Hmm. The default with Makefile.am is -O2. Meson defaults to -O3. I compiled the v22 and v23 DLLs using Meson. (I don't know about the older ones.) Perhaps that's what makes it slower?
I did some test with the above script and for me r22 and r23 are slightly faster than r21 (~4%).
GCC 10 builds are ~10% bigger than GCC 9 but just a tiny bit faster (~2%).

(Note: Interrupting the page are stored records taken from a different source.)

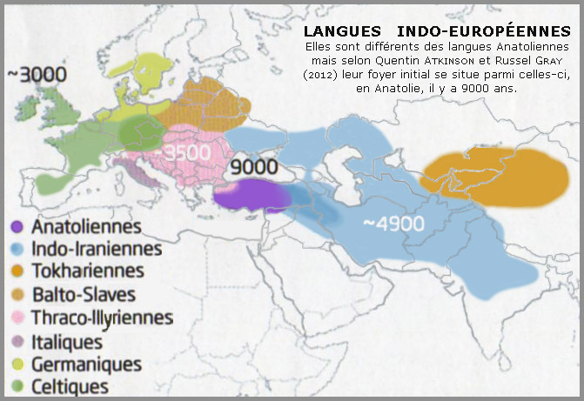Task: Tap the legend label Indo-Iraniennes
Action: point(97,248)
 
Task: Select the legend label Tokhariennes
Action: point(88,271)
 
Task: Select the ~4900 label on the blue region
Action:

On my zen2 CPU I used -march=native -O2 -ftree-vectorize -fdevirtualize-at-ltrans -flto=16 -pipe
but -O2
for GCC 10 is slightly different (it includes -finline-functions
now).
@Boulder08 Here is v23 compiled with -O2 instead of -O3. That's the only difference. Please test again. vapoursynth-mvtools-v23-O2-win64.zip
As I measured here: https://forum.doom9.org/showthread.php?p=1910541#post1910541 , the new version with speed improvements seems to be slower than the previous one. Are the CPU instruction sets properly detected? I noticed that the part doing the job is quite old and may not be up to it with these new-gen AMD Ryzens (I'm running a 3900X).